Nonetheless, her plan to spend time with an ailing friend is disrupted by violence. Firing up her RV, Maxie heads south from her Alaska home to her old friend Sarah Nunamaker in Grand Junction, Colorado. Sarah, who has only a few months to live, wants Maxie’s company. More urgently, she needs Maxie’s help with some problem that she refuses to explain. Maxie arrives to find Sarah’s house ransacked and Sarah in the hospital. By the next morning Sarah is dead, not from natural causes, and Maxie, her executrix, must settle Sarah’s estate, which she has left to her adopted son and any natural children of her own, the existence of whom no one has ever suspected until Ed Norris, Sarah’s college boyfriend, claims that Sarah’s adopted son, Alan, is actually his.

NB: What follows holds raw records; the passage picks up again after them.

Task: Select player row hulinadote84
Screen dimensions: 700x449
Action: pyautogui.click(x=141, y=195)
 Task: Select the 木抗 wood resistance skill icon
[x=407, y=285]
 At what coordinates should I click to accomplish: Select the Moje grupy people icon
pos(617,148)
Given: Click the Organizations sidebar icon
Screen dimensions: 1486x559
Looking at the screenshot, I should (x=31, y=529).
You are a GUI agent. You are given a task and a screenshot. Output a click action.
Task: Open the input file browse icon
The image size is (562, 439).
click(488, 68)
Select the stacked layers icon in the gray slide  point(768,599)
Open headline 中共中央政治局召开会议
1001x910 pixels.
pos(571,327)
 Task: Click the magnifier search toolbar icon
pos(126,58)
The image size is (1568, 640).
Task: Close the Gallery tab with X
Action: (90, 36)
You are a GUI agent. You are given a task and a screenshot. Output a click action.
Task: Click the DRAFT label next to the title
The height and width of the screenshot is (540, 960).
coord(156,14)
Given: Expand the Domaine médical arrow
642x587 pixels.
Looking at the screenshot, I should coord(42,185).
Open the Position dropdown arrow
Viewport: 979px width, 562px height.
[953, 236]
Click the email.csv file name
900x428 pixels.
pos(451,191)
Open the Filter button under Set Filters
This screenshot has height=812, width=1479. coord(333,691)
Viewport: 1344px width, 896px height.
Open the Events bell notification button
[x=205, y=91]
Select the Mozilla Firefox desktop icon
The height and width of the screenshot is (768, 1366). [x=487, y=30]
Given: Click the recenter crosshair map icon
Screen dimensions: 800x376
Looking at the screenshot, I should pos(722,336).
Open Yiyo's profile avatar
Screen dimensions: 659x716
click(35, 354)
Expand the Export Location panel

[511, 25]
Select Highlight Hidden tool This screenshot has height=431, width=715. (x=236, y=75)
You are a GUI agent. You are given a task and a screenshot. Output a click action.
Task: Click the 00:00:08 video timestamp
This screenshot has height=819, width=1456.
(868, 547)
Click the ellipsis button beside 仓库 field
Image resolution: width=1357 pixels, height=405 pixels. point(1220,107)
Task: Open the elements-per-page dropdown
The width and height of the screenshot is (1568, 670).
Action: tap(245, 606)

Emphatically denying this birthright, Alan makes it clear that he resents Maxie’s and Ed’s presence. Puzzled and stung, Maxie searches Sarah’s home for the secret hiding places her friend loved to devise, in between dodging car collisions at the Colorado State Monument and research at the Family History Library in Salt Lake City.
Luckily, Maxie is no Miss Marple, and those who like Henry’s chatty style will like this departure, too.